I was in another muddle about the future of this blog. Crazy Stable, begun on a whim, now forms a ragged five-year chronicle of our joys and struggles in this old house, along with lots of other stuff I've cared about. But it feels (as the Sunshine Boys would say) as if it's time to Freshen Up the Act. My identity as a cranky but passionate Catholic is no secret here, and to my mounting horror I have felt Crazy Stable asking to morph into an explicitly Catholic blog.
Why the horror? Because the Catholic blogosphere makes the bar scene in "Star Wars" look like a Zen garden. First, it's too crowded. There are too many good writers...brilliant, holy, funny, inspiring writers, more than I can hope to keep up with. And there are way too many exhausting extremists, at both ends of the spectrum: from mommy-bloggers who cannot get through a single post without rhapsodizing about cervical mucus measurement (if you get that reference, you are very Catholic) to ex-nuns who go around ordaining each other and bashing every word from the hierarchy. One quick spin through a Catholic blog ring is enough to make me want to be a Unitarian.
Well, no, not really, but you get the idea.
After seaside pondering, I decided on two Lenten disciplines. One, I would try to be more like my Beloved Cousin, who left this life one year ago. A light penance: to try to complain less, garden more, and share only love and enthusiasm and goodness with those around me. And two, I would pray more, because I suck at praying. I am so bad at it, and do it so seldom, that God mercifully resorts to just whacking me upside the head as I go through life.
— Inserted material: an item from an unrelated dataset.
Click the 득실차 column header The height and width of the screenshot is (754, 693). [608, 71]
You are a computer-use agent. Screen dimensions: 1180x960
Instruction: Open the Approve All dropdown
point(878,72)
The trouble is, I will instantly forget both these resolutions as surely as the tide will go out at Brighton Beach. So I decided to hijack this blog for Lent and put up one prayer a day—good, old-school, red-blooded prayers, not "Deep Thoughts with Jack Handy." This shouldn't be too mortifying. No punditry or polemics, just a walk along the beach with God. You are welcome to join me, or to flee.
Let's start with my favorite prayer for times of utter confusion, from the writer and Trappist monk Thomas Merton:
My Lord God, I have no idea where I am going.
I do not see the road ahead of me.
I cannot know for certain where it will end.
Nor do I really know myself,
and the fact that I think I am following your will does not mean that I am actually doing so.
But I believe that my desire to please you
does in fact please you.
And I hope that I have that desire
in all that I am doing.
I hope that I will never do anything
apart from that desire.
And I know that if I do this
you will lead me by the right road
though I may know nothing about it.
Therefore will I trust you always
though I may seem to be lost
and in the shadow of death.
I will not fear, for you are ever with me,
and you will never leave me to face my perils alone.